Given this is a collective human challenge, we believe that the development and acceleration of curriculum innovation and adoption in this field should work in the same spirit. So we are keen to work with others of a like mind – whether peers, competitors, partners, clients, learners or anyone else - to co-create, pool and share resources as far as possible.

21st Century Capabilities

After an initial round of internal discussion and horizon scanning we have identified six cross-cutting ‘21st century capabilities’, as well as a set of adult learning (andragogic) principles that might underpin 21st century executive education at its core. Each of these capabilities are both individual and collective and would manifest themselves in different ways in different contexts. It was very hard to get down to six, and we know the wording is imperfect, but we share these as a starting point for improvement.

1. System sense

The ability to sense, and the willingness to take responsibility for tackling systemic problems.

2. Sustainable strategy

The ability to develop strategies that blend and deliver long-term economic, public and ecological benefit.

3. Collective leadership

The ability to inspire, mobilise and sustain collaborative effort to realise sustainable strategies.

4. Efficient innovation

The ability to continually generate frugal, root-cause solutions to commercial and social problems.

5. Digital by design

The ethical use of digital technologies and data to enrich decision-making and harness resources.

6. Purposeful agility

The ability to embrace uncertainty and adapt quickly to events, whilst retaining long-term purpose.

21st century andragogy: learning principles

Holistic: we learn together as our ‘whole selves’. We remove unnecessary distinctions of hierarchy or status, and blend disciplines, people and perspectives to generate richer insights and innovations.

Living: we learn through real life. The curriculum is lifelong, experiential, evolving and always relevant to the challenges we collectively face.

Connected: we learn in relationship. Our ethical methods and learning technologies forge the empathy, trust, bonds and bridges between people that are the necessary foundation for any collective progress, and to ensure people are not left behind.

Sustainable: we learn wisely.

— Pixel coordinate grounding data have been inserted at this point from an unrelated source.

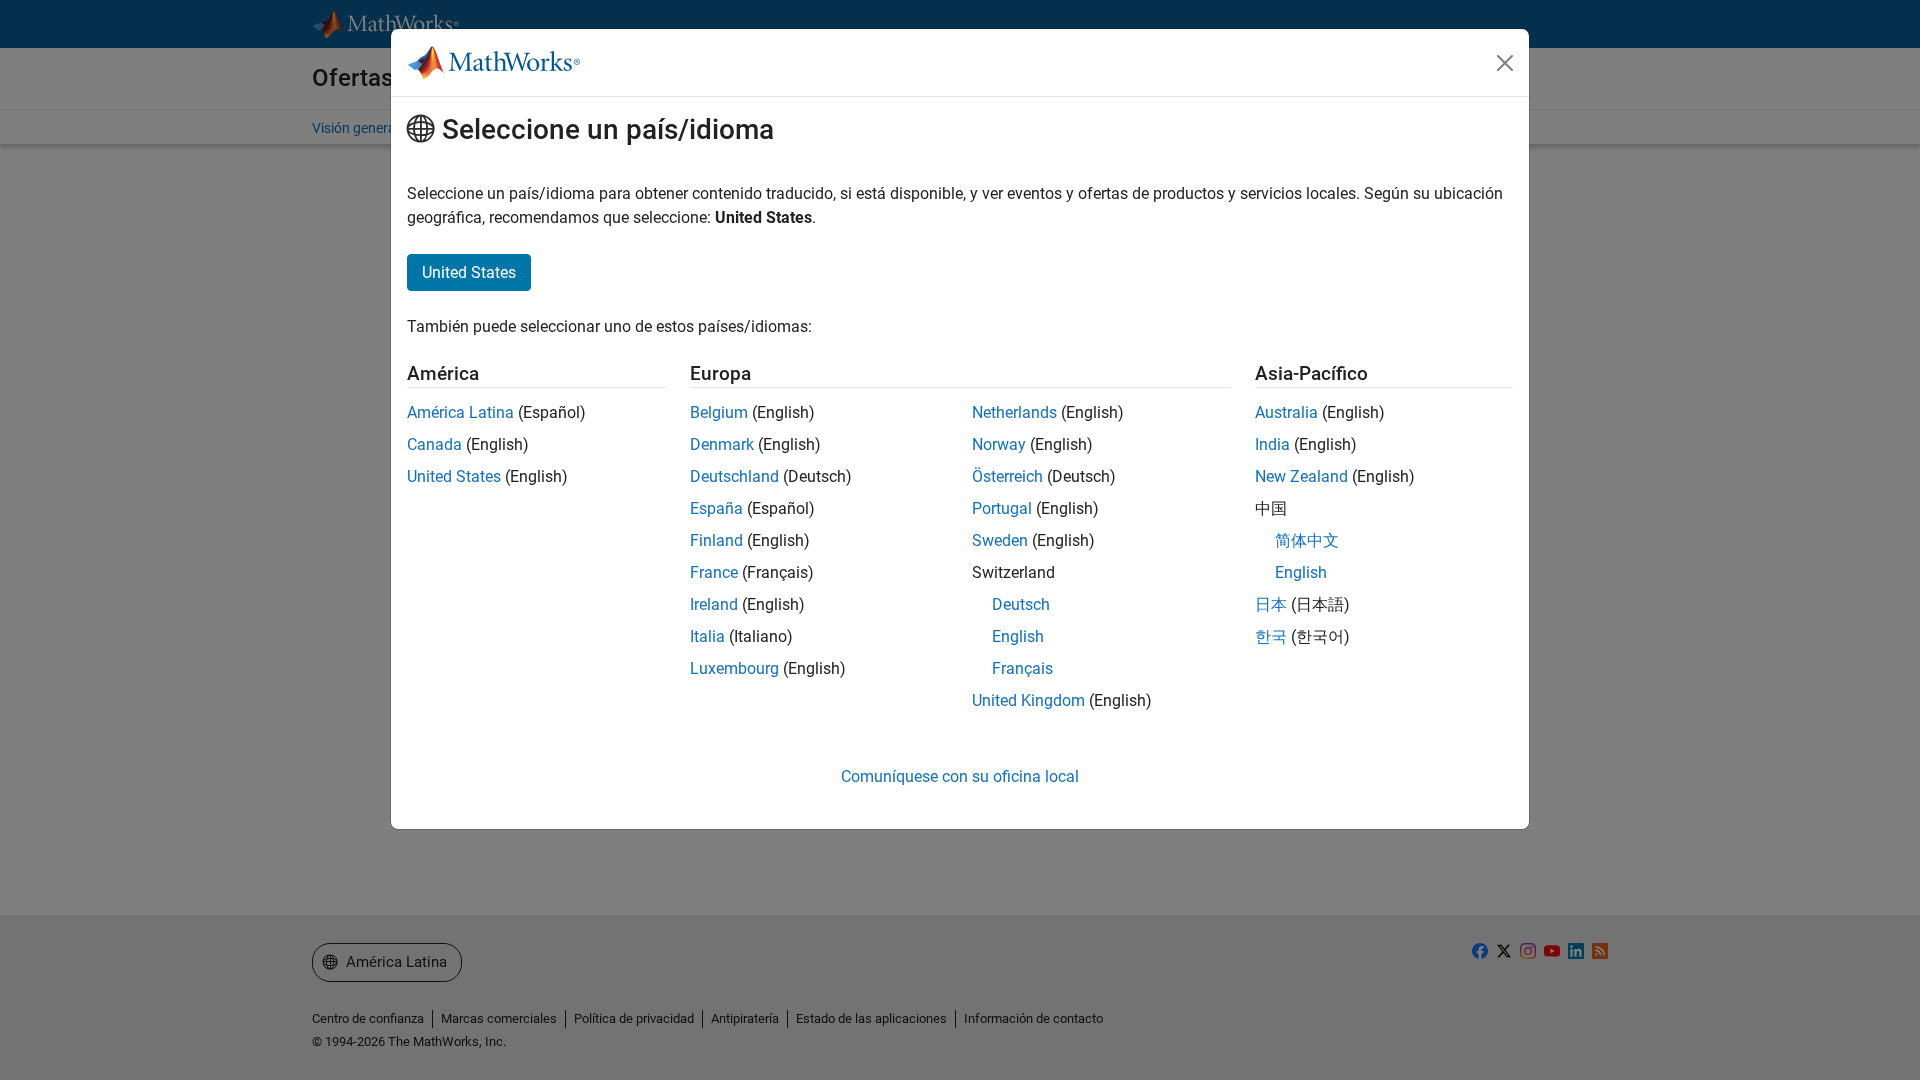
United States (454, 476)
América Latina (460, 412)
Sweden (1000, 540)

We are frugal with natural resources, but abundant with human ingenuity in support of the UN Sustainable Development Goals.

Your response?

Our intention is to use these as just the beginning of a collaborative inquiry process – a version 1.0 if you like – and then to iterate and improve them with others through cycles of collaborative reflection, design, experimentation and evaluation.

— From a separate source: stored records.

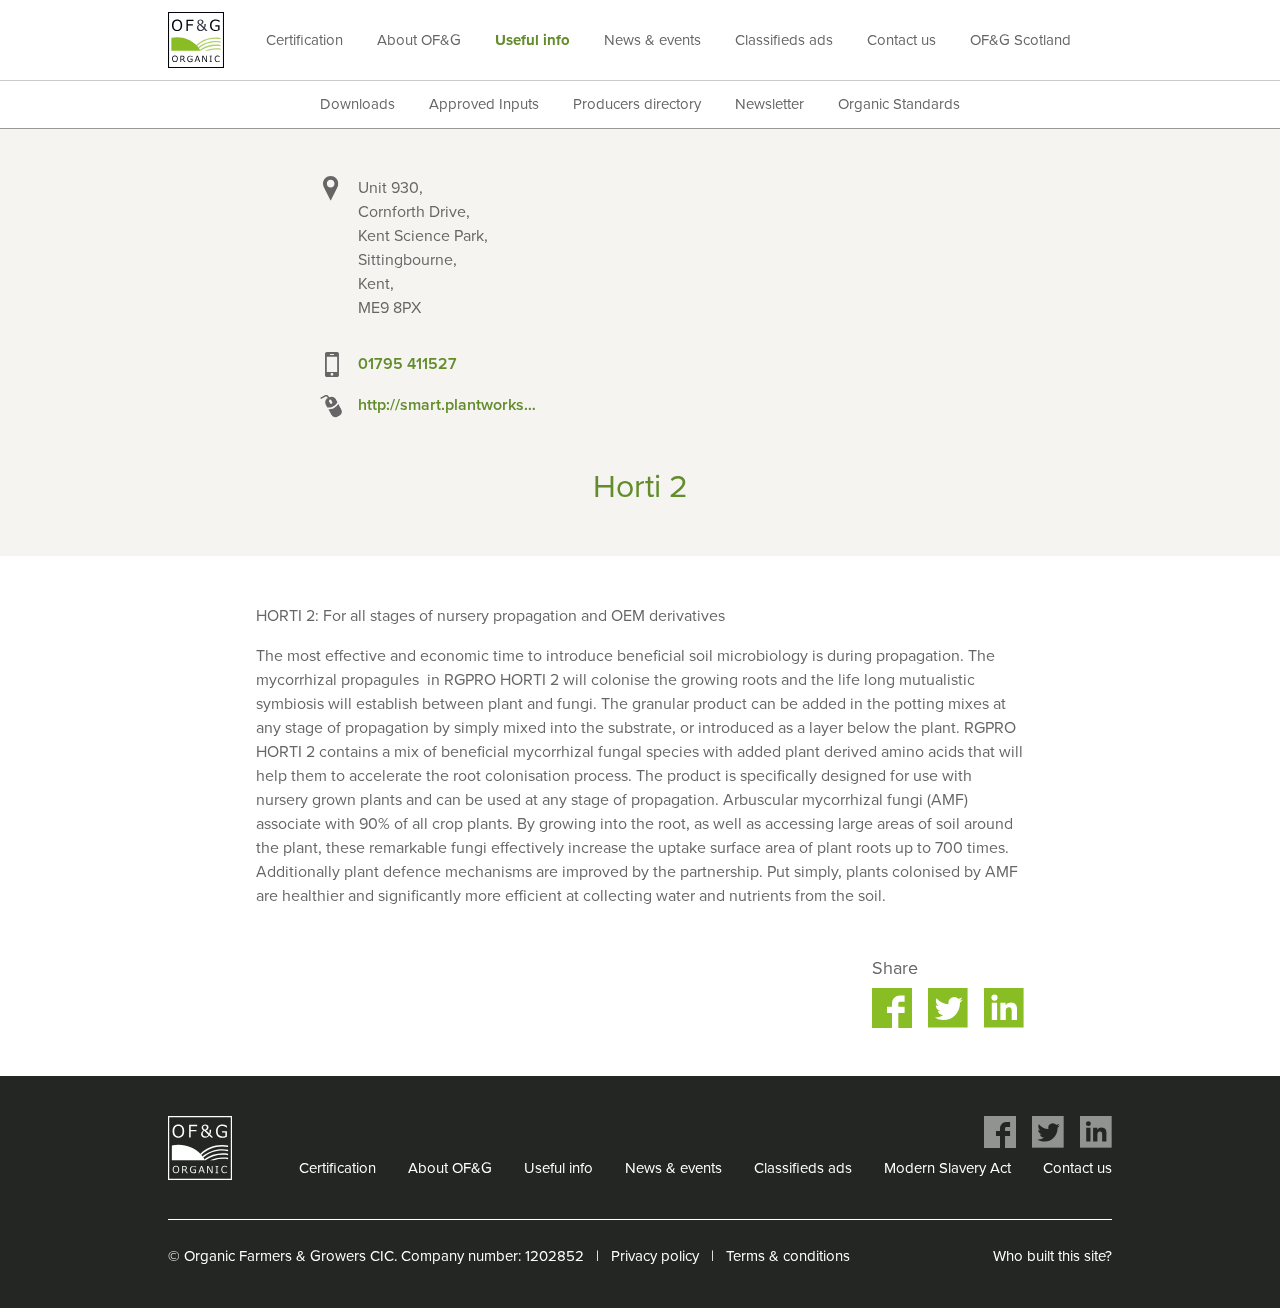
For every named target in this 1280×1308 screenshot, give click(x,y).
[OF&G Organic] (196, 40)
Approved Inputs (484, 104)
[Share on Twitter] (948, 1008)
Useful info (532, 40)
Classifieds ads (784, 40)
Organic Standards (899, 104)
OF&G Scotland (1020, 40)
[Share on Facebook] (892, 1008)
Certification (304, 40)
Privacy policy (655, 1256)
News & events (652, 40)
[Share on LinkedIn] (1004, 1008)
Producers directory (637, 104)
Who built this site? (1052, 1256)
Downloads (357, 104)
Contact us (901, 40)
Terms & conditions (788, 1256)
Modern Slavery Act (947, 1168)
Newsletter (769, 104)
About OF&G (419, 40)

We have some ideas about how this could work but firstly we would like to hear your responses, both to the general argument and proposition, and to the capabilities and principles themselves. What resonates, what jars, and what’s missing? What would we be doing differently if we were to focus on this curriculum, and work by these principles? And how might you like to join us in an effort to forge a curriculum that can help us pass the test of the 21st century?